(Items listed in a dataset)
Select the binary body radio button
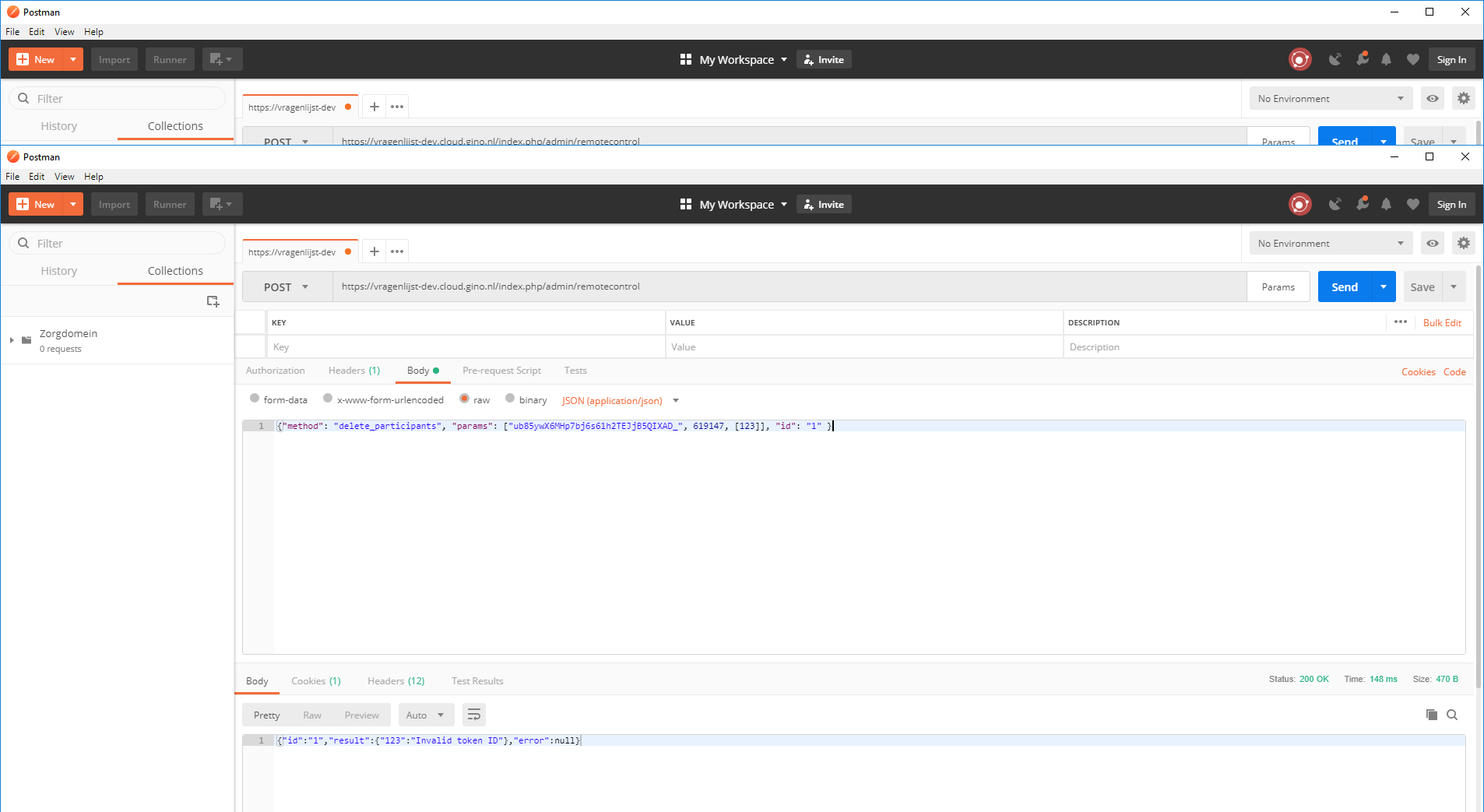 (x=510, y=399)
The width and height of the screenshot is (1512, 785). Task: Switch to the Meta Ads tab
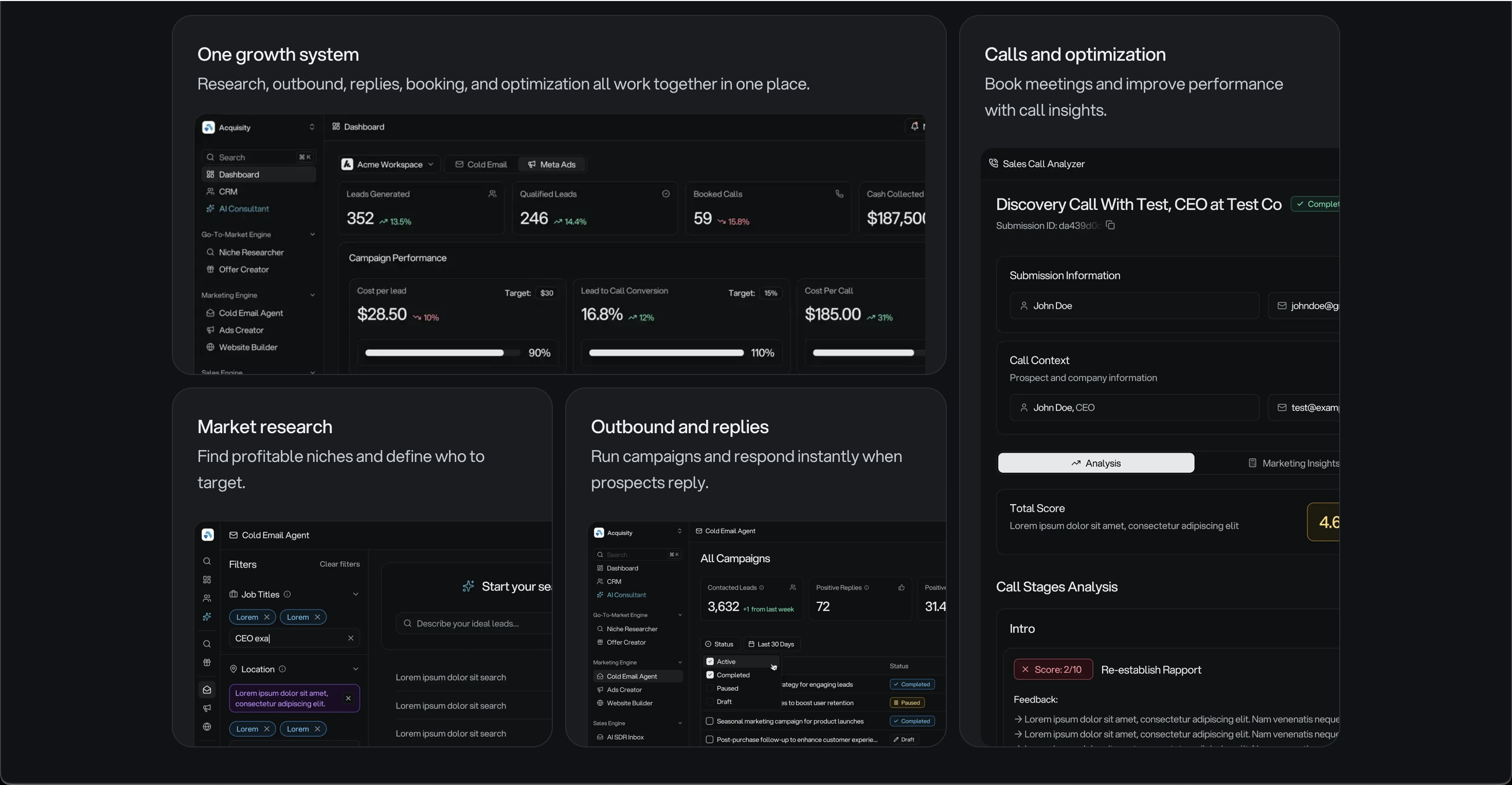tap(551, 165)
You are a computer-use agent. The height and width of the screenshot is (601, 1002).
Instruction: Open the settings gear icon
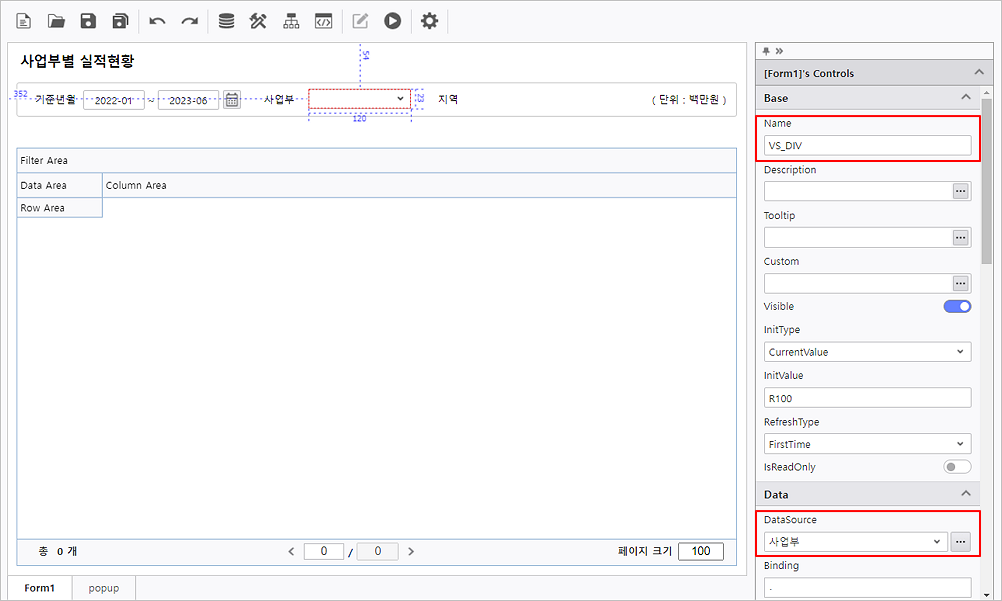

Problem to work on: Please copy every line of the listing above word for word, leaving out the pictures.

Worked answer:
Select the binary body radio button
 (x=510, y=399)
The width and height of the screenshot is (1512, 785). Task: Switch to the Meta Ads tab
tap(551, 165)
You are a computer-use agent. The height and width of the screenshot is (601, 1002).
Instruction: Open the settings gear icon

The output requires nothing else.